BARTLET Well ... let me think. ...We went to war against the wrong country, Osama bin Laden just celebrated his seventh anniversary of not being caught either dead or alive, my family’s less safe than it was eight years ago, we’ve lost trillions of dollars, millions of jobs, thousands of lives and we lost an entire city due to bad weather. So, you know ... I’m a little angry.
OBAMA What would you do?
BARTLET GET ANGRIER! Call them liars, because that’s what they are. Sarah Palin didn’t say "thanks but no thanks" to the Bridge to Nowhere. She just said "Thanks." You were raised by a single mother on food stamps — where does a guy with eight houses who was legacied into Annapolis get off calling you an elitist? And by the way, if you do nothing else, take that word back. Elite is a good word, it means well above average. I’d ask them what their problem is with excellence. While you’re at it, I want the word "patriot" back. McCain can say that the transcendent issue of our time is the spread of Islamic fanaticism or he can choose a running mate who doesn’t know the Bush doctrine from the Monroe Doctrine, but he can’t do both at the same time and call it patriotic. They have to lie — the truth isn’t their friend right now. Get angry. Mock them mercilessly; they’ve earned it. McCain decried agents of intolerance, then chose a running mate who had to ask if she was allowed to ban books from a public library. It’s not bad enough she thinks the planet Earth was created in six days 6,000 years ago complete with a man, a woman and a talking snake, she wants schools to teach the rest of our kids to deny geology, anthropology, archaeology and common sense too? It’s not bad enough she’s forcing her own daughter into a loveless marriage to a teenage hood, she wants the rest of us to guide our daughters in that direction too? It’s not enough that a woman shouldn’t have the right to choose, it should be the law of the land that she has to carry and deliver her rapist’s baby too? I don’t know whether or not Governor Palin has the tenacity of a pit bull, but I know for sure she’s got the qualifications of one. And you’re worried about seeming angry? You could eat their lunch, make them cry and tell their mamas about it and God himself would call it restrained. There are times when you are simply required to be impolite. There are times when condescension is called for!
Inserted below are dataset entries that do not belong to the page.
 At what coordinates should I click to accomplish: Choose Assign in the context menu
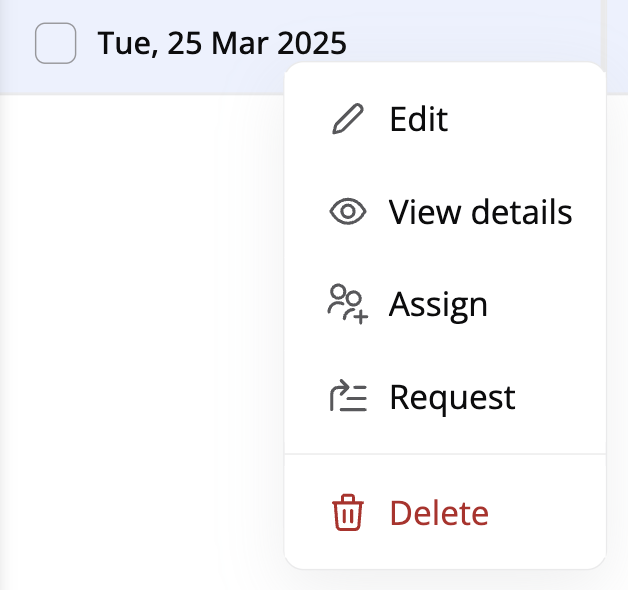tap(438, 304)
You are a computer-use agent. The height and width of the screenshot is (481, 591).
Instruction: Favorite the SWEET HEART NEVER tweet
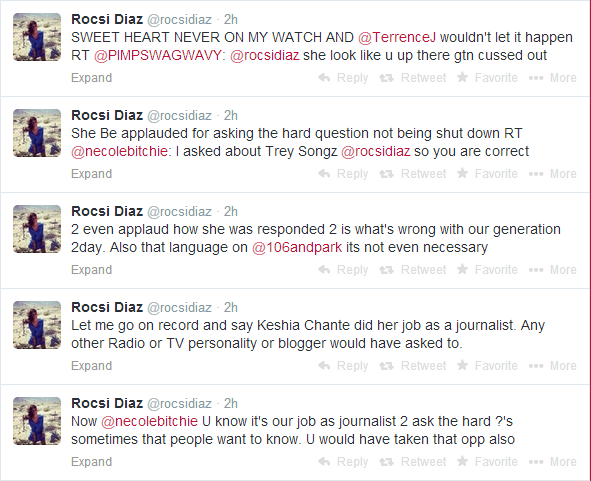click(487, 78)
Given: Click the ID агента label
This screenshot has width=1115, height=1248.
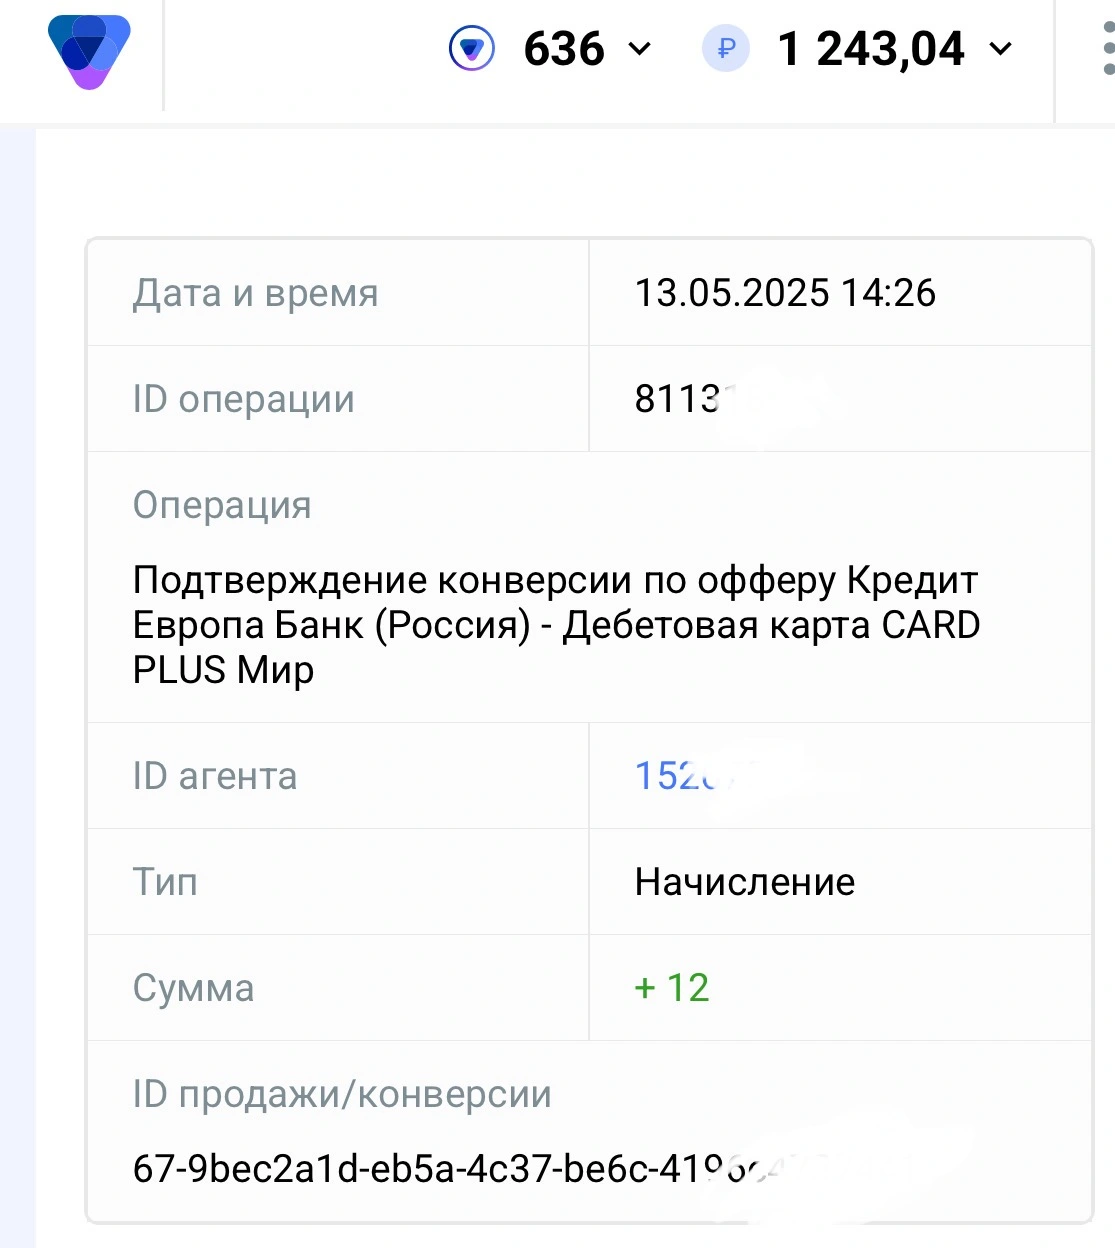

I couldn't agree more. Rather than wringing our hands and just ignoring what the flailing Right is doing, we should be calling them out on their crap. When one of them comes out spouting crazy talk (like, oh, Michelle Bachmann comes to mind) we should SAY it's crazy. When Dick Cheney has the gumption and nerve to state that our country is somehow less safe, especially when it was their administration that MADE us less safe through their horrific policies, we need to call him on the carpet. Park his and anyone else's ass in front of the Senate Judiciary Committee and get them to tell the truth! Get Rahm Emmanuel to tell Mitch McConnell (a la Josh Lyman) "he can shove his legislative agenda up his ass"!
If nothing else, President Obama should seriously consider hiring Aaron Sorkin to be on his staff for speechwriting, or just about ANYTHING.....he can wind clocks for all I care. But he sure seems to have a decent record for predicting which way the political winds will blow, and since President Obama indicated in his speech at the WHCD on Saturday night he will "seriously consider losing his cool", I can't think of a better way than to see him channeling a bit of the old Jed Bartlet mojo IRL.